I have been fortunate enough to have had some wonderful experiences of worship in a variety of places, and in each of them there was meaning in that worship, a richness of experience, and a sense of community with people I didn’t even know. There are several things that draw me into worship and offer that sense of meaning, renewal, spiritual enrichment, and engagement with my faith and myself. Part of it has to do with the way the worship service is structured and layered – from its physical layout to its liturgical form, from the preaching (almost sacramental in my Baptist tradition) to the prayers – and part of it has to do with the sense of community, of being with others around me in an attitude and posture of worship.
I think of these things in the light of a recent New York Times article on worship and live-streaming worship services. It has been suggested that I live-stream chapel vespers services for the benefit of those who worshipped in the University Chapel while students at Mount Allison, and who now live across Canada and around the world. I am of two minds. I know the value of live-streaming worship for those who cannot be present, but who are already part of the community and have experienced the wonder of worship in the chapel. On the other hand, it sounds like a way worship can be further reduced to a spectacle or performance that is witnessed by others, rather than being something in which they participate. It is in participation, rather than observation, that we are met by the divine presence and open ourselves to being changed.
In worship we approach the divine in a posture of humility, actually (in Catholic and Anglican traditions) or at least symbolically. We are humbled before God, before the divine majesty, before the Christ child. We are reminded that we are not the centre of the universe, that we can – and must – look beyond ourselves and our own desires, even our own pride and faults and anxieties and sins, and look to the object of our worship. I love watching people come into the University Chapel for the first time: a relatively small building, it has a ceiling over 50 feet high, and at the front a solid granite wall with a cross stretching almost 30 feet high, carved in grey granite. The architecture of the Chapel seems designed to draw people in, and almost everyone coming in for the first time has the same response: they stop, and look up. There is a humbling effect in this, emphasized in worship; we recognize how small we are in the grand scheme of things, and yet we are reminded of how great the love of God, even for those as humble as we are.

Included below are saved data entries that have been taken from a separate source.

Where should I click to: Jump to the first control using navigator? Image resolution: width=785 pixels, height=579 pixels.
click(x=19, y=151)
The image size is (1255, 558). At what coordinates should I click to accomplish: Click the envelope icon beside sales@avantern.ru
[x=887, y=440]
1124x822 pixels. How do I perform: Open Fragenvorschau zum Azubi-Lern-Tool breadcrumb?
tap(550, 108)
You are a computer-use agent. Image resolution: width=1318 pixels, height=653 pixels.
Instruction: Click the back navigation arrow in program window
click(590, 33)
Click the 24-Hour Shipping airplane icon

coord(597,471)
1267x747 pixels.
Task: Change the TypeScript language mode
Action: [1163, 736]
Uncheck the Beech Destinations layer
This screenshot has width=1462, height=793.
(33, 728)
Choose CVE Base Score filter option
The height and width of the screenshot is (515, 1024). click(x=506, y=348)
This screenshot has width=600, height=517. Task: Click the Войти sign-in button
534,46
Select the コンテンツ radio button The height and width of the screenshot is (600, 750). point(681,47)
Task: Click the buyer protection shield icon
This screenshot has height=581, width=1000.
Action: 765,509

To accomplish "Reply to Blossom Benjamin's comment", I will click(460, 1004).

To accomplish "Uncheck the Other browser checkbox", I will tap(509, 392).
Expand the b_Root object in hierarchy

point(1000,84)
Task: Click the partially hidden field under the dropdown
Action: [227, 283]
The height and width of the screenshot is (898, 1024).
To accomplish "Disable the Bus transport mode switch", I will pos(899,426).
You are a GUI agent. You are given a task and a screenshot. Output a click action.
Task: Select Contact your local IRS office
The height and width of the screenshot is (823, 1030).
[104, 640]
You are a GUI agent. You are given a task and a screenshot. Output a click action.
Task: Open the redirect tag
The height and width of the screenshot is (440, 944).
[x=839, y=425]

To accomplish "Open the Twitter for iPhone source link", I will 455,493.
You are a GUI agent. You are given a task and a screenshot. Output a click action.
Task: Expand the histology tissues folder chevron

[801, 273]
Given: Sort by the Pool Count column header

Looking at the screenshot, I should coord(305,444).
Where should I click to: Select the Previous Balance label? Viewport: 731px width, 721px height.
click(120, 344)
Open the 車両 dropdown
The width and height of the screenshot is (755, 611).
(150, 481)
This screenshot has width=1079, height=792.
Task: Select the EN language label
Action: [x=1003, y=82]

While architectural forms and liturgies differ from church to church, traditionally they have served the same purpose: to humble the worshipper. From soaring medieval Roman Catholic cathedrals, to the simple whitewashed and plain walls of Baptist and Mennonite houses of worship, the message is the same: be humbled and be amazed, so that you might also be lifted up and renewed. Worship invites us in to participate in this process of encountering the infinite and awesome divinity of God, not as spectacle but as that which changes us.
The signs of humility are significant. I have experienced these in Jamaica and Japan, in Israel and India, across Canada and elsewhere. Not available online, but in person, in the living, breathing worship of people gathered together, in the holy atmosphere of buildings stunning in their beauty or their simplicity, in the liturgies that remind us we are in the presence of something holy, and that we need to be careful, for we might just be changed. Simply showing up does count, and it creates an experience not available online.